Gauani Helena, Baker Thomas, Li Zhili, Malinin Vladimir S, Perkins Walter R, Sullivan Eugene J, Cipolla David
Insmed Incorporated, Bridgewater, NJ 08807, USA.
Pharmaceutics. 2023 Mar 14;15(3):934. doi: 10.3390/pharmaceutics15030934.
Treprostinil palmitil (TP), a prodrug of treprostinil, is being developed as an inhalation powder (TPIP) for the treatment of patients with pulmonary arterial hypertension (PAH) and pulmonary hypertension due to interstitial lung disease (PH-ILD). In ongoing human clinical trials, TPIP is administered via a commercially available high resistance (HR) RS01 capsule-based dry powder inhaler (DPI) device manufactured by Berry Global (formerly Plastiape), which utilizes the patient's inspiratory flow to provide the required energy to deagglomerate and disperse the powder for delivery to their lungs. In this study, we characterized the aerosol performance of TPIP in response to changes in inhalation profiles to model more realistic use scenarios, i.e., for reduced inspiratory volumes and with inhalation acceleration rates that differ from those described in the compendia. The emitted dose of TP for all combinations of inhalation profiles and volumes ranged narrowly between 79 and 89% for the 16 and 32 mg TPIP capsules at the 60 LPM inspiratory flow rate but was reduced to 72-76% for the 16 mg TPIP capsule under the scenarios at the 30 LPM peak inspiratory flow rate. There were no meaningful differences in the fine particle dose (FPD) at all conditions at 60 LPM with the 4 L inhalation volume. The FPD values for the 16 mg TPIP capsule ranged narrowly between 60 and 65% of the loaded dose for all inhalation ramp rates with a 4 L volume and at both extremes of ramp rates for inhalation volumes down to 1 L, while the FPD values for the 32 mg TPIP capsule ranged between 53 and 65% of the loaded dose for all inhalation ramp rates with a 4 L volume and at both extremes of ramp rates for inhalation volumes down to 1 L for the 60 LPM flow rate. At the 30 LPM peak flow rate, the FPD values for the 16 mg TPIP capsule ranged narrowly between 54 and 58% of the loaded dose at both extremes of the ramp rates for inhalation volumes down to 1 L. Based on these in vitro findings, the TPIP delivery system appears not to be affected by the changes in inspiratory flow profiles or inspiratory volumes that might be expected to occur in patients with PAH or PH associated with underlying lung conditions such as ILD.

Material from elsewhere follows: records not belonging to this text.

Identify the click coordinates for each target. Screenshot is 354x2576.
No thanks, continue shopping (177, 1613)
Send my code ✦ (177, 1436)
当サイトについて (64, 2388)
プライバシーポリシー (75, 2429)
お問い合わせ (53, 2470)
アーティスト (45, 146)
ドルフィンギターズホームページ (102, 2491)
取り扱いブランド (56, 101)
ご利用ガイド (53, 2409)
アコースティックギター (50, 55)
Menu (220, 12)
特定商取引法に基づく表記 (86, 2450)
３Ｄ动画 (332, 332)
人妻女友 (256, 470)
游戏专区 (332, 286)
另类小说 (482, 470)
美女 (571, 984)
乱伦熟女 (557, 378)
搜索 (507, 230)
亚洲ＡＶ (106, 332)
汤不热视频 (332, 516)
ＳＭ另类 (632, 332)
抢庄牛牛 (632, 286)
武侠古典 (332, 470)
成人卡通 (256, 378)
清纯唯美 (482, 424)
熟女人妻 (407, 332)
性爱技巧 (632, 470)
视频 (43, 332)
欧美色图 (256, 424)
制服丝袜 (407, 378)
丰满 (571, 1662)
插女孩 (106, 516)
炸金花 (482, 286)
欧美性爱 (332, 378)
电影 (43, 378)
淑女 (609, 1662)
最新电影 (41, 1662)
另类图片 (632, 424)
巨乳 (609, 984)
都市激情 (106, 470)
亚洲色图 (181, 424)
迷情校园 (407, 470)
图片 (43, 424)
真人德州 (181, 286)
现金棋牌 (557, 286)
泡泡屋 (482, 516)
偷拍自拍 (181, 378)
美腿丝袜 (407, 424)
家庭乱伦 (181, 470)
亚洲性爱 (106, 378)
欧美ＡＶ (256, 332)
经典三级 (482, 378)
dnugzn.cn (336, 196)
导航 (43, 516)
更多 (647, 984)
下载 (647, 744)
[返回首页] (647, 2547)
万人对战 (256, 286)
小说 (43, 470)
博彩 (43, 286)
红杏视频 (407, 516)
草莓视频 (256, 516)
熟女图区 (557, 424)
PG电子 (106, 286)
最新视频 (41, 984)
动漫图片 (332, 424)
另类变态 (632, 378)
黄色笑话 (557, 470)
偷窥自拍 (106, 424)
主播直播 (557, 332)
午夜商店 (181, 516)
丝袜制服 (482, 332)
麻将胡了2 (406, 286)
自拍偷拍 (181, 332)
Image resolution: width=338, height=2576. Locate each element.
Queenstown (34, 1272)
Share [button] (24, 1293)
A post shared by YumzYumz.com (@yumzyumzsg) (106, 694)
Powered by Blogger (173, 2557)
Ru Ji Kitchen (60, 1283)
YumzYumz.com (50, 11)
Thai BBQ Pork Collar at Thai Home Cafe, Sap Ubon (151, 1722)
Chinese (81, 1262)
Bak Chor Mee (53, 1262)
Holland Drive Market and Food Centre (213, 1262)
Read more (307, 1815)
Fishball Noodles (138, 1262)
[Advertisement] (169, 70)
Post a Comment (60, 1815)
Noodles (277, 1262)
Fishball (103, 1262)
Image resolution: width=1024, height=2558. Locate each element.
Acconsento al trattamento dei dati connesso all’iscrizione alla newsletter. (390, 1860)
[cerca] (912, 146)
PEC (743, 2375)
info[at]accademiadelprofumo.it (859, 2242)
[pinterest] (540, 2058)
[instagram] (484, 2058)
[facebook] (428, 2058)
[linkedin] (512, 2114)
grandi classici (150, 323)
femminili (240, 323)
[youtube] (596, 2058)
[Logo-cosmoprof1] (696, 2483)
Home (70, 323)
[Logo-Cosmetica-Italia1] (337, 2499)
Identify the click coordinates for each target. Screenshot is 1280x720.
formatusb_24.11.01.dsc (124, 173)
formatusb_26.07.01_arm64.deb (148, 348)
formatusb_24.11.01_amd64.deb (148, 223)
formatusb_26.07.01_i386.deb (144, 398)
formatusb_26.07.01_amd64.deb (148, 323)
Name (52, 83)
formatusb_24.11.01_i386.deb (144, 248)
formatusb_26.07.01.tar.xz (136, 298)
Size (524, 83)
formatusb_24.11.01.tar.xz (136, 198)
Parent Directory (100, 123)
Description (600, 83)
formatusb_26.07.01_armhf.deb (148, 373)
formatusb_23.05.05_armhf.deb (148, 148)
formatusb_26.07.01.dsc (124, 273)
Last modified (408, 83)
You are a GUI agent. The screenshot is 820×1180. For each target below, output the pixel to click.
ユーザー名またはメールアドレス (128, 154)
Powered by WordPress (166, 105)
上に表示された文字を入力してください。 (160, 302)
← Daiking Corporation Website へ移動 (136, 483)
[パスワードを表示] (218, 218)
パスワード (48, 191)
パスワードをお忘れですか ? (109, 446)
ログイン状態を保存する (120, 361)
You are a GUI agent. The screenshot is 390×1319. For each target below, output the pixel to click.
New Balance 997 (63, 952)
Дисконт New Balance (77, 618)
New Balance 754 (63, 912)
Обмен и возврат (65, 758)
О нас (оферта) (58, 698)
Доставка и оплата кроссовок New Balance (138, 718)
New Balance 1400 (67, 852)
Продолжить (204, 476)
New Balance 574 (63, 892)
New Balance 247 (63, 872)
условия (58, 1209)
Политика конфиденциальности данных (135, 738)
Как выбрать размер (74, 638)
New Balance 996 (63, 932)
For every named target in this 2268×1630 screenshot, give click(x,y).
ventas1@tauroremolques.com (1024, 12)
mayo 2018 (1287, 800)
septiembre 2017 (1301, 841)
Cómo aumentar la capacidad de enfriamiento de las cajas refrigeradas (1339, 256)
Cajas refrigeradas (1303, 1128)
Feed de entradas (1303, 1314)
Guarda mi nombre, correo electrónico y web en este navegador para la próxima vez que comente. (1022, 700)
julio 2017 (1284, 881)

曲前列尼尔棕榈酸酯(TP)是曲前列尼尔的前体药物,正被开发为吸入粉雾剂(TPIP),用于治疗肺动脉高压(PAH)和间质性肺疾病所致肺动脉高压(PH-ILD)患者。在正在进行的人体临床试验中,TPIP通过Berry Global(原Plastiape)生产的基于RS01胶囊的市售高阻力(HR)干粉吸入器(DPI)装置给药,该装置利用患者的吸气气流提供所需能量,使粉末解聚并分散,以便输送至肺部。在本研究中,我们对TPIP的气溶胶性能进行了表征,以应对吸入曲线的变化,从而模拟更实际的使用场景,即吸气量减少以及吸气加速率与药典中所述不同的情况。在60升/分钟的吸气流速下,16毫克和32毫克TPIP胶囊在所有吸入曲线和体积组合下的TP发射剂量范围较窄,在79%至89%之间,但在30升/分钟的峰值吸气流速情况下,16毫克TPIP胶囊的发射剂量降至72%-76%。在60升/分钟、4升吸入体积的所有条件下,细颗粒剂量(FPD)没有显著差异。对于16毫克TPIP胶囊,在4升体积的所有吸入斜率速率下以及吸入体积低至1升的斜率速率两端,FPD值范围较窄,为装载剂量的60%至65%;对于32毫克TPIP胶囊,在60升/分钟流速下,4升体积的所有吸入斜率速率下以及吸入体积低至1升的斜率速率两端,FPD值在装载剂量的53%至65%之间。在30升/分钟的峰值流速下,对于16毫克TPIP胶囊,在吸入体积低至1升的斜率速率两端,FPD值范围较窄,为装载剂量的54%至58%。基于这些体外研究结果,TPIP给药系统似乎不受PAH或与潜在肺部疾病(如ILD)相关的PH患者可能出现的吸气气流曲线或吸气量变化的影响。